Já as diferenças, estão relacionadas aos testes, que nas Obras/Serviços são mais abrangentes para verificar o funcionamento, a qualidade dos materiais e a adequação às normas técnicas e nas Compras os testes são mais específicos, de acordo com o tipo de produto, como testes de qualidade, compatibilidade e outros. Além disso, nas compras é necessária a verificação da documentação do fornecedor e da garantia dos produtos, e em Obras/Serviços a análise de vícios redibitórios e ocultos podem surgir após um período de uso.

Por fim, cabe dizer que o recebimento definitivo, tanto em obras/serviços quanto em compras, marca a transferência da responsabilidade pelo objeto contratado da Administração Pública para o contratado.
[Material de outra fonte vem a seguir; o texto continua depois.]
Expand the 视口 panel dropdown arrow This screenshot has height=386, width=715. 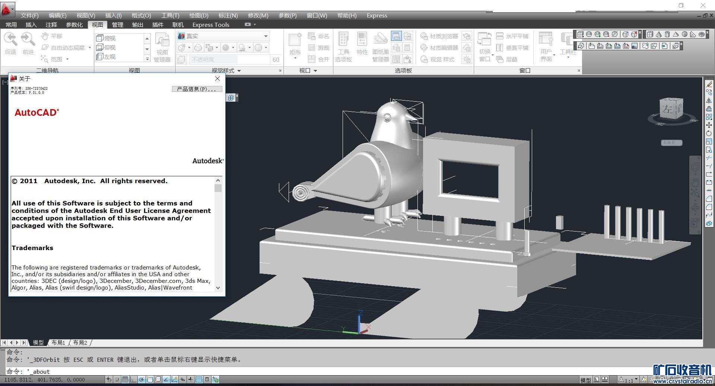[315, 71]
No entanto, essa transferência não significa que a responsabilidade do contratado se encerra por completo.

No caso de Obras/Serviços, o que é importante saber em relação a garantia, vício redibitório, vício oculto, danos a terceiros e obrigações acessórias?

  • Garantia: O contratado é responsável por vícios redibitórios e ocultos da obra ou serviço por um período mínimo de 5 anos, mesmo após o recebimento definitivo.
  • Vício Redibitório: É o defeito que torna o objeto impróprio para o uso a que se destina ou diminui consideravelmente seu valor.
  • Vício Oculto: É o defeito que só se manifesta após o recebimento definitivo.
  • Danos a Terceiros: O contratado responde por danos a terceiros causados pela obra ou serviço, mesmo após o recebimento definitivo.
  • Obrigações Acessórias: O contratado pode ter outras obrigações acessórias, como a apresentação de documentação específica ou a realização de manutenções periódicas.
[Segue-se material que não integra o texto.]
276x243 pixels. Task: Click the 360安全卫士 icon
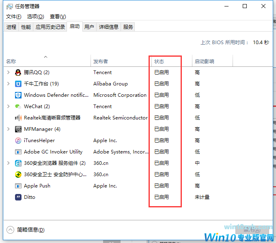18,175
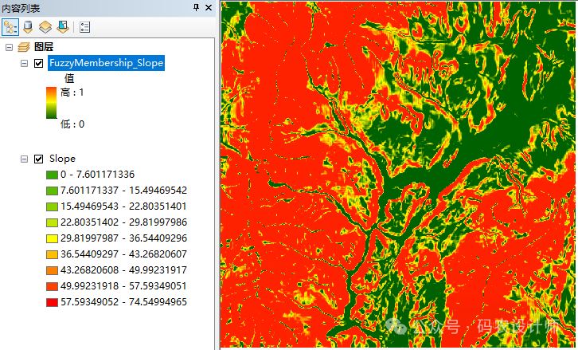Toggle FuzzyMembership_Slope layer visibility checkbox
This screenshot has height=350, width=578.
tap(38, 63)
Mas e no caso de Compras, o que é importante saber em relação a garantia, vício redibitório, vício oculto, danos a terceiros, defeitos de fabricação e obrigações acessórias?

  • Garantia: O contratado é responsável por vícios redibitórios e ocultos dos produtos por um período mínimo de 5 anos, mesmo após o recebimento definitivo.
  • Vício Redibitório: É o defeito que torna o produto impróprio para o uso a que se destina ou diminui consideravelmente seu valor.
  • Vício Oculto: É o defeito que só se manifesta após o recebimento definitivo.
  • Defeitos de Fabricação: O contratado responde por defeitos de fabricação dos produtos, mesmo após o recebimento definitivo.
  • Danos a Terceiros: O contratado responde por danos a terceiros causados pelos produtos, mesmo após o recebimento definitivo.
  • Obrigações Acessórias: O contratado pode ter outras obrigações acessórias, como a apresentação de certificados de garantia ou a prestação de assistência técnica.

O Decreto nº 48.817/2023, o qual regulamenta a gestão e a fiscalização das contratações no âmbito da administração pública estadual direta, autárquica e fundacional, dispõe na mesma linha, em seu artigo:

“Art.20: O objeto do contrato será recebido:

I – em se tratando de obras e serviços:

  1. a) provisoriamente, pelos fiscais do contrato, mediante termo, quando verificado o cumprimento das exigências de caráter técnico;
  2. b) definitivamente, pelos fiscais ou comissão mediante termo detalhado que comprove o atendimento das exigências contratuais;

II – em se tratando de compras:

  1. a) provisoriamente, de forma sumária, pelo gestor de bens ou pelos fiscais do contrato, quando houver, com verificação posterior da conformidade do material com as exigências contratuais;”
  2. b) definitivamente, pelo gestor de bens, fiscais ou comissão, conforme o caso, mediante termo que comprove o atendimento das exigências contratuais.”